Top of INFORMATION SUPPLIED

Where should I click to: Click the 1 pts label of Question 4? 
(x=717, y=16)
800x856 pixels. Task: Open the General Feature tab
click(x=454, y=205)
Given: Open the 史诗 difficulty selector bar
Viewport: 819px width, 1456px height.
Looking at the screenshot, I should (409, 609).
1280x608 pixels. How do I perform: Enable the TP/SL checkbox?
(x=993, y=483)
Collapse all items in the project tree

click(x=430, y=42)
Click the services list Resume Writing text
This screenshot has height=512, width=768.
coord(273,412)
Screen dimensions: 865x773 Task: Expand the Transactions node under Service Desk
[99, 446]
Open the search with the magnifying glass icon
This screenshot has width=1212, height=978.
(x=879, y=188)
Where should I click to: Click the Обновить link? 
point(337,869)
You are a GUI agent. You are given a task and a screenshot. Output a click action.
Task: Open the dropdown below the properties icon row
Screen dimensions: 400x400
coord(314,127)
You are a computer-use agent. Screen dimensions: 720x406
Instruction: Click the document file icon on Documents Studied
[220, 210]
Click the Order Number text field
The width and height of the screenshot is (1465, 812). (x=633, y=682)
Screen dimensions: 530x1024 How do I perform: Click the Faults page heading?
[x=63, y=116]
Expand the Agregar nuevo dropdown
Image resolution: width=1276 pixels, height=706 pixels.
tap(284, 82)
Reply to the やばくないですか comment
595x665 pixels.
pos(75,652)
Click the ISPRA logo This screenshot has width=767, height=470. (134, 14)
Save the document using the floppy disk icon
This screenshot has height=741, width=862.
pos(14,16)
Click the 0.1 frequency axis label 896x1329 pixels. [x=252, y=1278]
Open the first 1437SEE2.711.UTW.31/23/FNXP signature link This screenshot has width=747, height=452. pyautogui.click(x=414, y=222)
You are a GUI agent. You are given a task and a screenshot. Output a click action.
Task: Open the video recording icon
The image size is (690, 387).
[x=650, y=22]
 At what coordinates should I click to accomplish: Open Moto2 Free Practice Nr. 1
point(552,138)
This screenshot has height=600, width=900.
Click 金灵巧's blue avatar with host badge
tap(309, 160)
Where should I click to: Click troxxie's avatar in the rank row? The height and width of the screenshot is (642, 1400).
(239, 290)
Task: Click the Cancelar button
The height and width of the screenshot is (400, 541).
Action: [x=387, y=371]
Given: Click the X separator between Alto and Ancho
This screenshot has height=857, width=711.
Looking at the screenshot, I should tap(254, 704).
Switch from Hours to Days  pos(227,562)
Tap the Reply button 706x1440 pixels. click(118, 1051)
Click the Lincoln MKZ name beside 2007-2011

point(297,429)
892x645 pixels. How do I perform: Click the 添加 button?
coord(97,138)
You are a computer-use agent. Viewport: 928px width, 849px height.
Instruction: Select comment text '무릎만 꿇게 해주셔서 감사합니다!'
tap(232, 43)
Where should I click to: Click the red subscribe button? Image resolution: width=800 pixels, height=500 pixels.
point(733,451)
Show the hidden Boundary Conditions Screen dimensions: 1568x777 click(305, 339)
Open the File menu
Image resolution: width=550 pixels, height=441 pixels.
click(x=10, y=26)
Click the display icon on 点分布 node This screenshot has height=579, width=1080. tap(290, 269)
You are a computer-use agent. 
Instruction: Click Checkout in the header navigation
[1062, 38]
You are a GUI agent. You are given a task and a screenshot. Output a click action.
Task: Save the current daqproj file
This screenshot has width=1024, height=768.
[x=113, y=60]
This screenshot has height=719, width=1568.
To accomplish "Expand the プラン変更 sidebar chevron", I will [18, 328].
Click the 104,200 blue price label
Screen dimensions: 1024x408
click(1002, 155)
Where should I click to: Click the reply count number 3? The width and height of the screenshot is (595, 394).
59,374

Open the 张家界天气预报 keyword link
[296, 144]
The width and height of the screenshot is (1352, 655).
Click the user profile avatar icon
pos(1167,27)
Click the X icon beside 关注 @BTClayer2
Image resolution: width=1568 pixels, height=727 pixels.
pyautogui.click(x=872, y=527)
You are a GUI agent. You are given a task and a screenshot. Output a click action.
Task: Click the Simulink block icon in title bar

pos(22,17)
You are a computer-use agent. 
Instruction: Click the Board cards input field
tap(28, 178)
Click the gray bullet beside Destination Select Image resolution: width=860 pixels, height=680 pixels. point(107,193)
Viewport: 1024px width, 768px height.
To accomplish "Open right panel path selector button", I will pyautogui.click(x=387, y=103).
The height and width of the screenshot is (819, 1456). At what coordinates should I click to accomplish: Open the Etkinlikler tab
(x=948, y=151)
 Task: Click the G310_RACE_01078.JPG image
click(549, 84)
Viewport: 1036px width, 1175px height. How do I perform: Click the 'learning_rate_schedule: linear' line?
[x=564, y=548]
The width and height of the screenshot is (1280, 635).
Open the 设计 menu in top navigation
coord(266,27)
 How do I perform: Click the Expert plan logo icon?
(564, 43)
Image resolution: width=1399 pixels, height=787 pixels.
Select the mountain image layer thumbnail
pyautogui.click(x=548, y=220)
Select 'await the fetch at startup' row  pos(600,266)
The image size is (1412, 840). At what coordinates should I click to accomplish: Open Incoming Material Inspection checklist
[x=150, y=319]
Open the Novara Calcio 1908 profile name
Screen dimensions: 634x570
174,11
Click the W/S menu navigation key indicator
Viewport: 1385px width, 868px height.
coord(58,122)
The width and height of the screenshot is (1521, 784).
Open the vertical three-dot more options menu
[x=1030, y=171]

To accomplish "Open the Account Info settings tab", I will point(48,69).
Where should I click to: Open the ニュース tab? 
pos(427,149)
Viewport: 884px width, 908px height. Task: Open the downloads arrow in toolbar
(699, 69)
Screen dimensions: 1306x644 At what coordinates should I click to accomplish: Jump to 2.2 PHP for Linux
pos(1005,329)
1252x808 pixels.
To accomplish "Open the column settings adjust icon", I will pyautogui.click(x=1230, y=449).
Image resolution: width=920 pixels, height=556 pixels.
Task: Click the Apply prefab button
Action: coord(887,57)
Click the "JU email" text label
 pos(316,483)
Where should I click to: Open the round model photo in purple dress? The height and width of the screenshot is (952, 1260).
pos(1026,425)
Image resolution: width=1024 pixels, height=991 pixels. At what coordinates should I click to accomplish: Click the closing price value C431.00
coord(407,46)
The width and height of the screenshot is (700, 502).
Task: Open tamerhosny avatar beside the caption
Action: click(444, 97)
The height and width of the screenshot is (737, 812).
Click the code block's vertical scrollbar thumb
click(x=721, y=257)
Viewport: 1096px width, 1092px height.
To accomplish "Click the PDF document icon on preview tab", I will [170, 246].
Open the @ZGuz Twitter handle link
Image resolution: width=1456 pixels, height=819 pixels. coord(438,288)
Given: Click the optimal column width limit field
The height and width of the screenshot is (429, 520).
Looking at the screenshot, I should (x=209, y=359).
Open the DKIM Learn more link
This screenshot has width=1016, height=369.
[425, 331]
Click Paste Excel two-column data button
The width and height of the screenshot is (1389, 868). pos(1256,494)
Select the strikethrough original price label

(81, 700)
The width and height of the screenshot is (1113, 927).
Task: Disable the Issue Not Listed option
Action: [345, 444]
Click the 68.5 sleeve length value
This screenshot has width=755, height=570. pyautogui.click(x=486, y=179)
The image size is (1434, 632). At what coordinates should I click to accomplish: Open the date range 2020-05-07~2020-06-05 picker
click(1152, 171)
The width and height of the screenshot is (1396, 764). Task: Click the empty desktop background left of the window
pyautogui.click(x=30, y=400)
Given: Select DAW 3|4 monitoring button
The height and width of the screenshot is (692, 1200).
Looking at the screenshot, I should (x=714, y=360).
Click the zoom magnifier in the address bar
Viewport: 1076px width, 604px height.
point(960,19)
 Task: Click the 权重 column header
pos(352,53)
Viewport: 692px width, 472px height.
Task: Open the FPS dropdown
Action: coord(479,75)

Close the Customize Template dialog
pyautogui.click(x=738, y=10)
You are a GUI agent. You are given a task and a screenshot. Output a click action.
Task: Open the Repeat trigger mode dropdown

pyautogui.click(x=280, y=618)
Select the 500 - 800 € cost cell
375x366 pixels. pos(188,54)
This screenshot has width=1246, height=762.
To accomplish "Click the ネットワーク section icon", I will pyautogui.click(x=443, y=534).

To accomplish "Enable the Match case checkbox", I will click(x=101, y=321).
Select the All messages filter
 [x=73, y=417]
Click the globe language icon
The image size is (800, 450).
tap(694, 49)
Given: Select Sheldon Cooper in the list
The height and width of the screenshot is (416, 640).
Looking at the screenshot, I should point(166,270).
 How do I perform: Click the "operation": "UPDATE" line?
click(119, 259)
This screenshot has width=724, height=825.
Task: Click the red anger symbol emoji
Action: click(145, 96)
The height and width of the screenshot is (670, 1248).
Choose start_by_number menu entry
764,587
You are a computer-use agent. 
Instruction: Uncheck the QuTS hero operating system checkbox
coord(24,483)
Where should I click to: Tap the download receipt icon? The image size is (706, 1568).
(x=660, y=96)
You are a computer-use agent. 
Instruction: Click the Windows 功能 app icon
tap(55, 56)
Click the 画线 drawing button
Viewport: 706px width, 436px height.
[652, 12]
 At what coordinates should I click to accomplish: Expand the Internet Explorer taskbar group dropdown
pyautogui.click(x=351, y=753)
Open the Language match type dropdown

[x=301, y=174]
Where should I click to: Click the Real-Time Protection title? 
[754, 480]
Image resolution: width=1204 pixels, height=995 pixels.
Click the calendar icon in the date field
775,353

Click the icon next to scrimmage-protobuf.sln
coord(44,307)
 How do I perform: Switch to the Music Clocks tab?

Bottom of INFORMATION SUPPLIED

WORK ITEM
Every line from the one containing "At what coordinates should I click to accomplish: Expand" to the close of the records must be reproduced exactly. Include both ends and nothing more.

RESPONSE BELOW
 At what coordinates should I click to accomplish: Expand the Internet Explorer taskbar group dropdown
pyautogui.click(x=351, y=753)
Open the Language match type dropdown

[x=301, y=174]
Where should I click to: Click the Real-Time Protection title? 
[754, 480]
Image resolution: width=1204 pixels, height=995 pixels.
Click the calendar icon in the date field
775,353

Click the icon next to scrimmage-protobuf.sln
coord(44,307)
 How do I perform: Switch to the Music Clocks tab?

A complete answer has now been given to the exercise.